Em 2015, foram reportados 1.688.688 casos prováveis de dengue no Brasil. Esse é o recorde em casos considerando a série histórica desde 2000. No ano seguinte, 2016, foram 1.483.623 casos prováveis. Foi a primeira vez que o Brasil teve mais de 1 milhão de casos de dengue em dois anos consecutivos.
Em 2023, o número de casos prováveis foi de 1.658.816, o segundo maior da série histórica. Isso depois de mais de 1,4 milhões de casos em 2022, a segunda vez em que dois anos seguidos registraram mais de 1 milhão de casos.
Nas cinco primeiras semanas de 2024, já foram registrados 395 mil casos prováveis, 323% a mais que o mesmo período de 2023. Esse aumento não é uma surpresa. Ano passado, especialistas já alertavam para uma situação ainda mais crítica em 2024, e a estimativa é que possa haver até 4,2 milhões de casos de dengue neste ano.
Esse aumento acelerado, antecipando a curva de transmissão nos primeiros meses do ano, também é observado em outros países da América Latina.
Se em 2022 havia uma série de dificuldades, incluindo os efeitos relacionados à ruptura de parte do trabalho rotineiro de controle vetorial, devido à pandemia de Covid-19 e às falhas do governo anterior na aquisição de inseticidas, 2015 e 2023 têm uma característica em comum: um El Niño intenso.
Entretanto, não é correto atribuir apenas ao El Niño a situação atual. Não há dúvida que as anomalias climáticas produzidas pelo El Niño agravam a situação. Há, porém, problemas estruturais que, entra e sai governo, permanecem não resolvidos.

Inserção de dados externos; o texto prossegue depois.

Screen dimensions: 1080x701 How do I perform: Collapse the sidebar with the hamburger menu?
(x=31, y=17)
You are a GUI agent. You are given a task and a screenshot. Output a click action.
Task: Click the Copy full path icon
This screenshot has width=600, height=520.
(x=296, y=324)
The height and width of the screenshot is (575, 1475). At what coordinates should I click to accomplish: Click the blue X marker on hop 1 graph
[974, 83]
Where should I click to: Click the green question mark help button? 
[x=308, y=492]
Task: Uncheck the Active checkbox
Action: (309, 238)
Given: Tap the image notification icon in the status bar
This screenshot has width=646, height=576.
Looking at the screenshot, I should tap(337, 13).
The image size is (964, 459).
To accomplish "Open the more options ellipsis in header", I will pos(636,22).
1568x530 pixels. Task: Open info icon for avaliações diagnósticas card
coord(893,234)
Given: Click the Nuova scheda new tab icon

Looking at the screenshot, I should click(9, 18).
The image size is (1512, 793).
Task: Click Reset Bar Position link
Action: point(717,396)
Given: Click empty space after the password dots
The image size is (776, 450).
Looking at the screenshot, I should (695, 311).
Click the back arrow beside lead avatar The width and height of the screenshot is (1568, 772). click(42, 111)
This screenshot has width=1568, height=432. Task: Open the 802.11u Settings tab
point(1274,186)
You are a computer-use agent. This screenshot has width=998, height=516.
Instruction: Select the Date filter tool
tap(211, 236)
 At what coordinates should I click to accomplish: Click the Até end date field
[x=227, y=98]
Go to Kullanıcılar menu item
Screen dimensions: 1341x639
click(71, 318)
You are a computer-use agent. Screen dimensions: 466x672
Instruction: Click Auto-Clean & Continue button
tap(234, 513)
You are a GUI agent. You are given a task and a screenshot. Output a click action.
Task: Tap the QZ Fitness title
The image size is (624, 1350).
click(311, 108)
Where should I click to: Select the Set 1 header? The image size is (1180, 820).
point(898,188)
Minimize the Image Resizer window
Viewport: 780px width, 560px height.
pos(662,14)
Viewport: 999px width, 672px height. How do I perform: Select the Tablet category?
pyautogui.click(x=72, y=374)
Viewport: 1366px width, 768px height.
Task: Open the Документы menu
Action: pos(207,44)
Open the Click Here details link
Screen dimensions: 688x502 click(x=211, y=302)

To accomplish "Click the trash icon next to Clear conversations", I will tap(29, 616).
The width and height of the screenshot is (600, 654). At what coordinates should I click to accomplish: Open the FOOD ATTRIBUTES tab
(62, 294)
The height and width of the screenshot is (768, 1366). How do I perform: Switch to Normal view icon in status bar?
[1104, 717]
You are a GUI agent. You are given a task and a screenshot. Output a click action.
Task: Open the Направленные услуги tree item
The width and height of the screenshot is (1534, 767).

Acesso irregular a água, coleta irregular de lixo, carência de educação em saúde desde o ensino básico e crescimento urbano desordenado são fatores determinantes da expansão do Aedes aegypti. Além disso, as Diretrizes Nacionais para a Prevenção e Controle de Epidemias de Dengue preconizam a visita bimestral em 100% dos imóveis e quinzenal nos pontos estratégicos (por exemplo, cemitérios, borracharias, ferros-velhos).
Considerando questões de acesso, segurança e o número de agentes de controle vetorial disponíveis, a frequência dessas ações não acontece como recomendado.
Ou seja, as condições das cidades favorecem a proliferação do Aedes, as anomalias climáticas potencializam essa proliferação, e o controle vetorial não tem pessoal suficiente para atender a demanda crescente de ações. A conta não fecha.
A intensificação das ações de controle em momentos de crise, como agora, ajuda a mitigar a situação, salva vidas, mas não ataca a raiz do problema. Para isso, outros setores do governo precisam trabalhar em parceria com o Ministério da Saúde. O recém-lançado programa Brasil Saudável: Unir para Cuidar busca eliminar ou reduzir 14 doenças socialmente determinadas, porém, não inclui a dengue.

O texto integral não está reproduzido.